Q. Then why are you thinking about them?

A. I lied.  Who am I trying to fool?   I think ahout them all the time.  But usually, it’s with  aghast exasperation.

Q. Aghast exasperation?

A. Yeah.  I drop my jaw, and stand aghast at what they all seem to expect of me.  I become exasperated —  not because I don’t have those things (money, property, clout, etc.) — but because people seem to think I’m supposed to have those things in order to be “happy.”  Drives me up the wall!   How would you like it if a bunch of people were always telling you how “unhappy” you are, just because you don’t have all the things they have, even though you don’t want them anyway?  (Not to mention, you’re probably happier than they are.)

Q. Why do you care what they think?

A. I don’t know.   Seems I get asked that a lot these days.   

Q. Do they care what you think?

A. Evidently not.

Q. Then why should you care what they think?

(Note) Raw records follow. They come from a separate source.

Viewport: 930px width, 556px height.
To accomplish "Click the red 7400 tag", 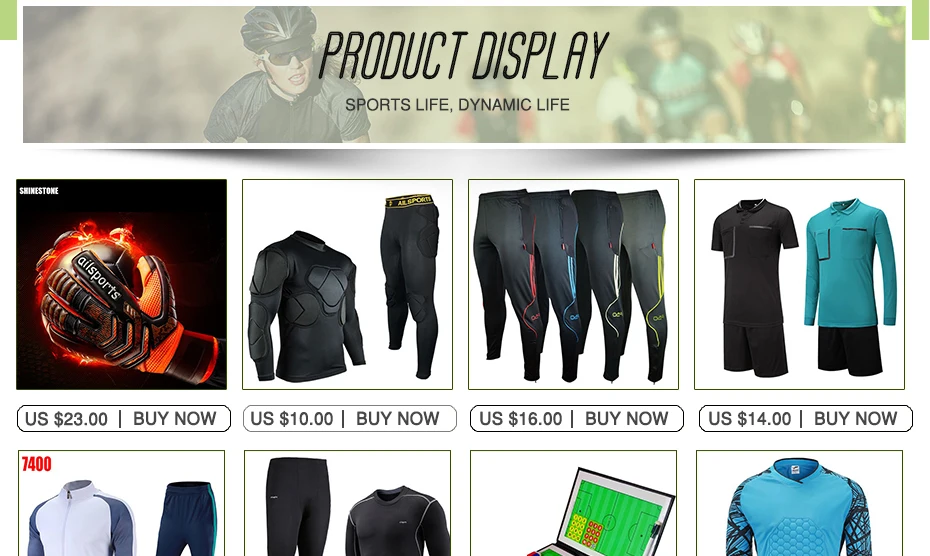I will tap(36, 464).
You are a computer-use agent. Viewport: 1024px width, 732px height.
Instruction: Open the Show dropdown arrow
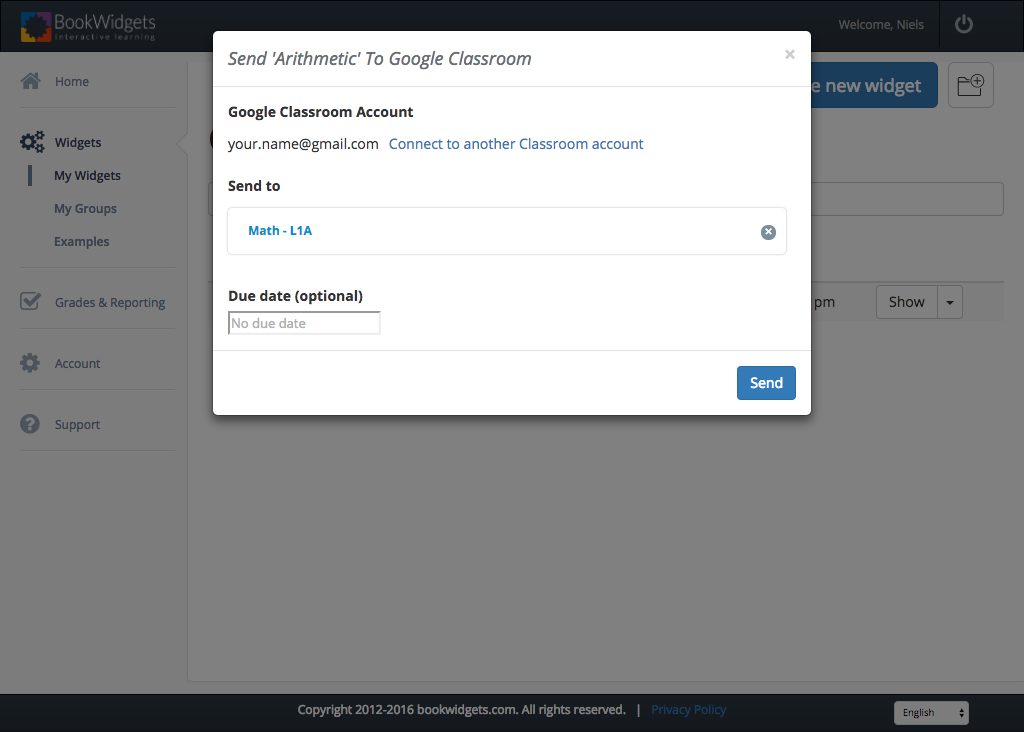(x=949, y=301)

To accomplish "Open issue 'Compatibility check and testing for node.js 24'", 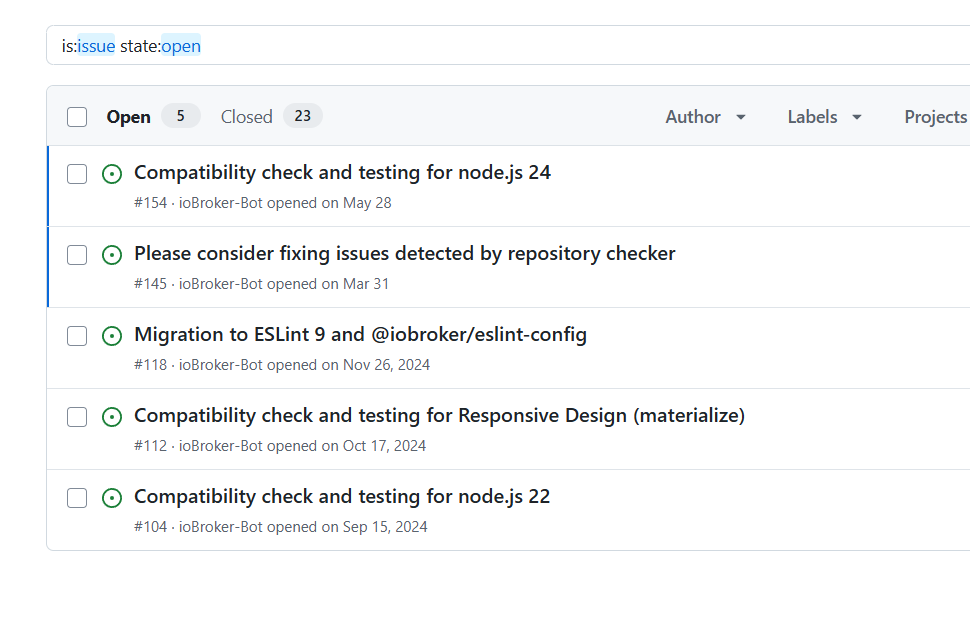I will [342, 172].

A. Again, I don’t know.   Golden Rule, maybe?   I mean, what is this modern-day hogwash about how we should all be completely indifferent to what other people are thinking?  I get so tired of everybody telling me I care too much about what other people think.   What am I supposed to do?  Stop caring?   That seems — unloving.   Did Jesus stop caring when He went to the Cross?

Q. But isn’t there a difference between caring about them, and caring about what they think of you?

A. No!  They ARE what they’re thinking!!  Whether they think it about me, or anybody else, or the fencepost!!

Q. But do you KNOW what they are thinking?

A. Yes!  It’s obvious what they’re thinking!   They even tell me what they’re thinking!  They do that all the time.   How can I not know what they’re thinking?   They’re always telling me that I’m this worthless, no good, lazy impoverished bum who made “poor choices” throughout this poor life, otherwise with his talents and abilities he’d be living in the frickin’ Taj Mahal, or in some big mansion like that one place where I lived a long time ago.   As if I care to live in a mansion.   I’m just grateful I’m not flying a sign and sleeping under an overpass with a boatload of tweakers.   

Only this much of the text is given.